(Reuters) - Goldman Sachs (GS.N) said a potential drop in oil demand from top energy consumer China due to the outbreak of a new coronavirus could hurt crude prices by about $3 per barrel, countering concerns about Middle East supply disruptions.
The outbreak began in the central Chinese city of Wuhan in Hubei and has spread to the rest of the country, with 440 confirmed cases and nine deaths so far. It has also spread to the United States, Thailand, South Korea, Japan and Taiwan.

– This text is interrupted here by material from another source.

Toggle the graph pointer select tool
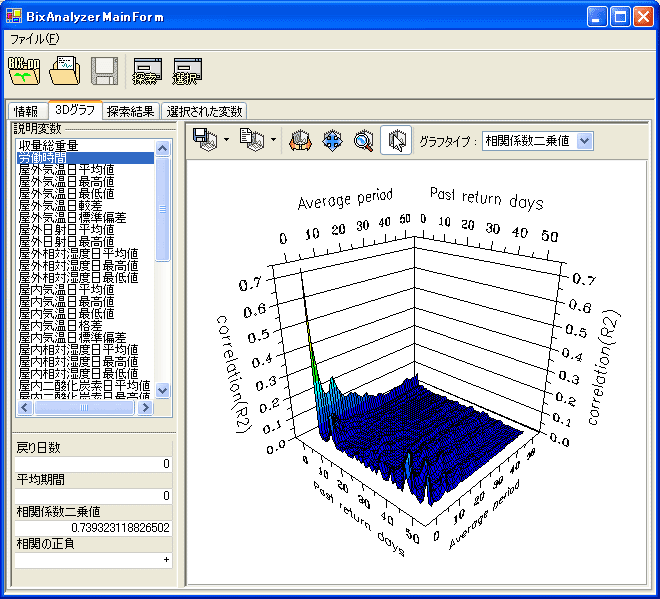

The new virus, which health officials have said can be passed from person to person, has worried financial markets as investors recalled the Severe Acute Respiratory Syndrome (SARS) epidemic in 2002-2003, also a coronavirus outbreak that started in China and killed nearly 800 people worldwide.
“Translating the estimated SARS demand impact into 2020 volumes points to a potential 260,000 barrels per day negative shock to global oil demand on average,” Goldman said in a note dated Jan. 21. The estimate includes a 170,000 barrels per day loss of jet fuel demand, it added.
The bank expects jet fuel markets, including cracks, regrade and Asian differentials, to be hit the most if the outbreak leads to a decline in regional air travel.
While a supply response from the Organization of the Petroleum Exporting Countries could limit any fundamental impact from such a demand shock, the initial uncertainty could lead to a larger oil price sell-off, Goldman added.
Brent crude prices LCOc1 are currently just below $65 a barrel, while U.S. oil CLc1 is at about $58 a barrel.